Across the globe, Alzheimer’s Dementia is steadily increasing to epidemic proportions with nearly 55 million adults living with Alzheimer’s and other dementias in the world today. As Inato has worked with sponsors to publish Ahlzeimer’s studies onto our platform, sites across our network have stepped up to join in the fight against this disease.
Across the globe, Alzheimer’s Dementia (AD) is steadily increasing to epidemic proportions with nearly 55 million adults living with Alzheimer’s and other dementias in the world today. It’s the seventh leading cause of death worldwide yet so much remains unknown about the disease. Despite researchers fervently seeking out ways to combat AD, complications inherently associated with dementia like old age, higher rates of comorbidities, and caregiver requirements decelerate progress and lead to difficulties across research.
As of now, strides are being made not only to develop treatments and preventions for the disease, but to better understand Alzheimer’s. One recent study discovered 42 genes linked to the development of AD. These findings unlock the potential to predict a genetic predisposition towards developing Alzheimer’s dementia and opens the door for an advancement in precision medicines and lifestyle management that could alter the trajectory of the disease.
Additionally, groundbreaking advances in AD therapies are suggesting a drastic change in what a dementia diagnosis means in the future. In June of 2021 the FDA accelerated the approval for the first drug developed to treat underlying causes of Alzheimer’s: Biogen’s Aduhelm. Researched on patients with mild signs of dementia, early results in Aduhelm were found to “slow the clinical decline of patients and a reduction in the biomarkers of Alzheimer's dementia pathology” as reported in the study published in March of 2022. Eli Lilly is close behind Biogen with recent findings in a similar Alzheimer’s treatment showing a statistically significant slowing of cognitive and functional decline.
With the rising pressure to put out an Alzheimer’s therapy as soon as possible, the difficulties surrounding dementia research are glaring. Questions around the subjectivity of statistically significant results and controversy surrounding the acceleration of the Aduhelm approval indicate that the race is far from over. The need for highly capable researchers and willing patients remains wanting.
As Inato has worked with sponsors to publish Ahlzeimer’s dementia studies onto our platform, sites across our network have stepped up to join in the fight against this disease. The inherent nature of the disease calls for challenging inclusion criteria and poses barriers for enrollment. Nonetheless, community-based sites with access to naive patient populations and passionate researchers showed an impressive dedication to researching dementia. In a recent Phase III Agitation in Alzheimer’s Dementia trial on our platform, 58% of the sites selected for the trial had previously over-enrolled in similar studies, with several sites having enrolled up to four times more patients than the sponsor had initially requested.
A critical component contributing to barriers in recruiting Alzheimer’s participants is the lack of representation across research staff and participants.
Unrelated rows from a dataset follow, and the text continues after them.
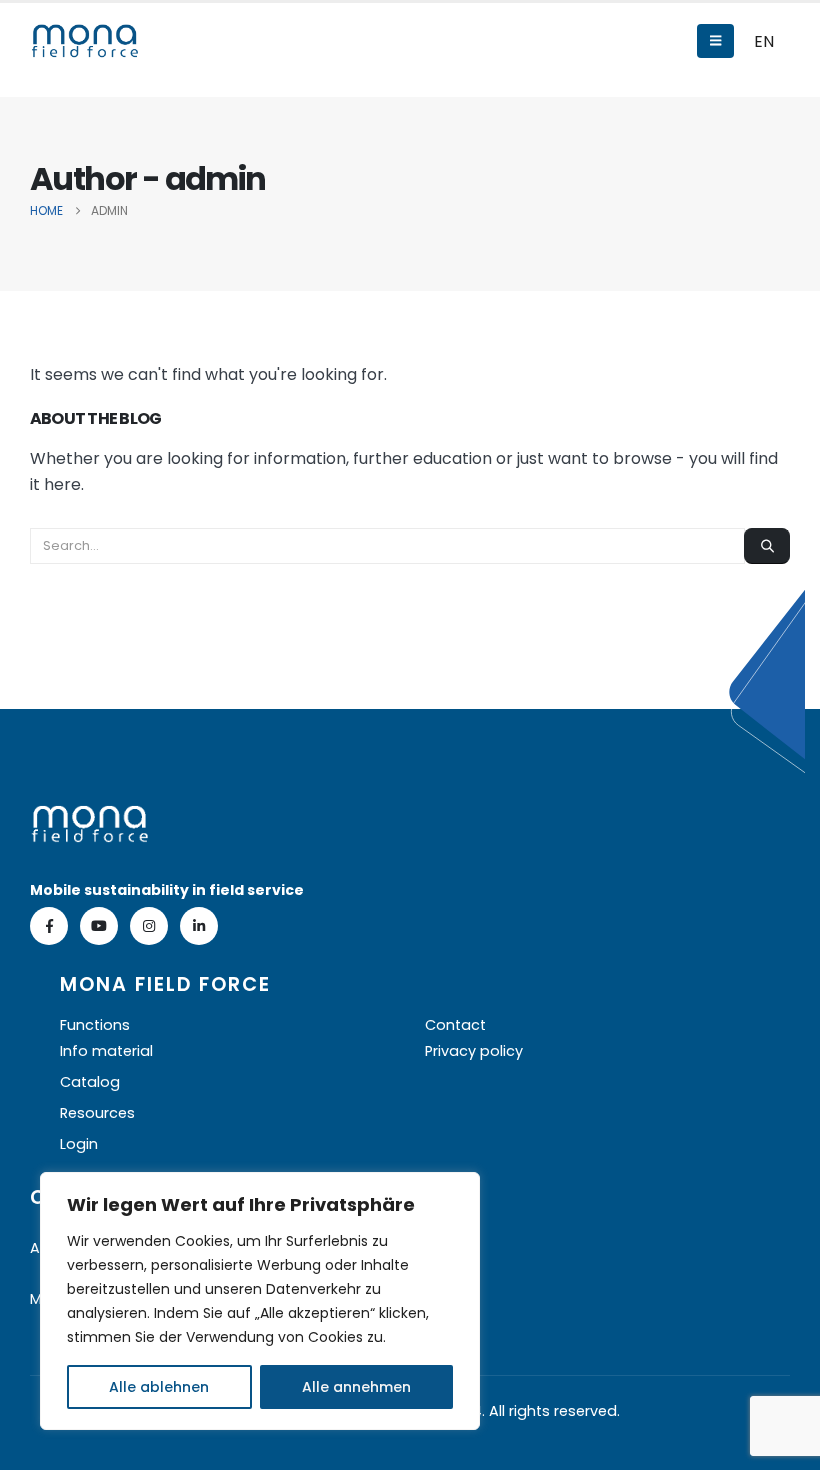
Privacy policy (474, 1051)
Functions (95, 1025)
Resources (97, 1113)
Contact (455, 1025)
Given that Black patients make up only 2% of Alzheimer’s trials yet are twice as likely to be diagnosed as white patients, a shift towards broader inclusivity in AD research is necessary.
In one upcoming Phase II Alzheimer’s trial, our team identified sites with outstanding diversity capabilities. All of these sites had been awarded medals through Inatos’ Inclusive Research program. Eighty percent reported a percentage of their patient database that was more representative of Black individuals than the U.S. population and 60% of the recommended sites had access to a patient population with a higher rate of Latino individuals than the U.S. population. Throughout the site interviews, we collected information surrounding the ethnic and racial breakdowns of the research teams, finding that of the sites Inato recommended to the sponsor for the Phase II Alzheimer’s trial, 100% are run by research teams that reflect the population they serve. This gives the sponsor the confidence that patients are trusting of their research teams, bolstering recruitment and retention rates.
We are proud to work with sites and sponsors dedicated to providing medical innovation to their communities and eradicating the threat of Alzheimer’s. While millions across the globe continue to face the challenges brought on by dementia, Inato is confident that the sites raising their hands to be a part of this research will work passionately alongside sponsors to affect change and bring treatment opportunities to patients everywhere.